Your goal -> Across the material below, say how many lines contain the string "width", and add no other words.

---------- Data ----------

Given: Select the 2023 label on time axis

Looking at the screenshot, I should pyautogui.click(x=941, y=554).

----------
---------- Data ----------

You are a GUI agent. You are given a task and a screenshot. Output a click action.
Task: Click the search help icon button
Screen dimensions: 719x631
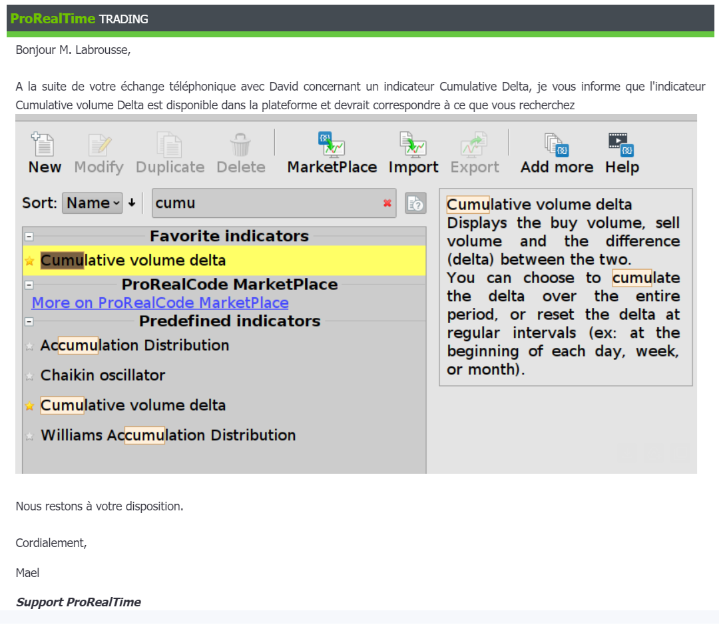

----------
---------- Data ----------

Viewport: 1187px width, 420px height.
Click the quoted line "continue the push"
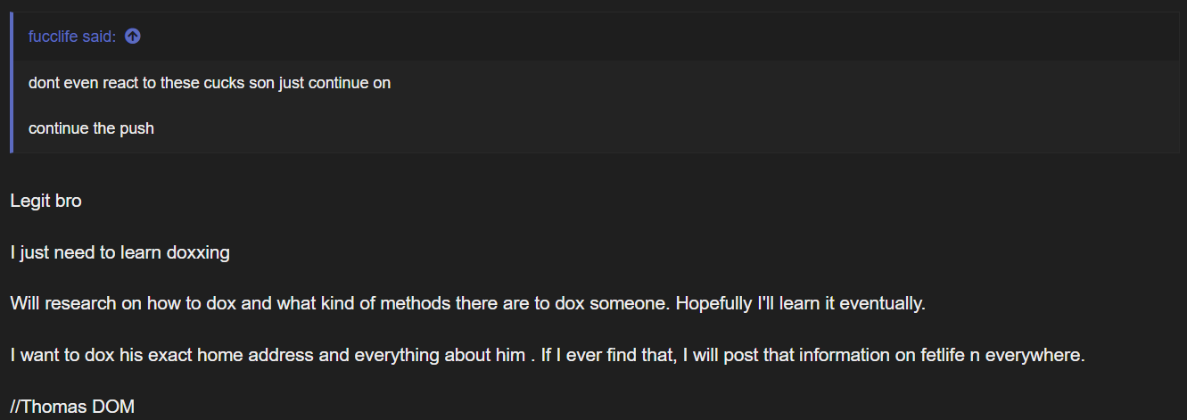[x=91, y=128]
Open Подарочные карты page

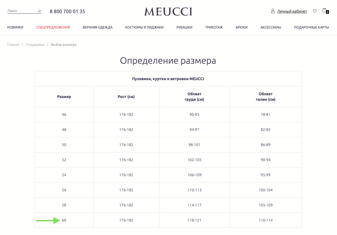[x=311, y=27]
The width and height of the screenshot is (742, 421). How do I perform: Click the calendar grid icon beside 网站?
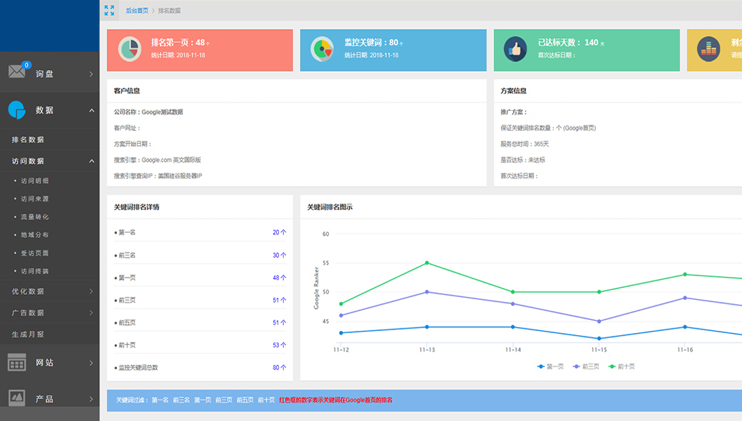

----------

Exercise output -> 2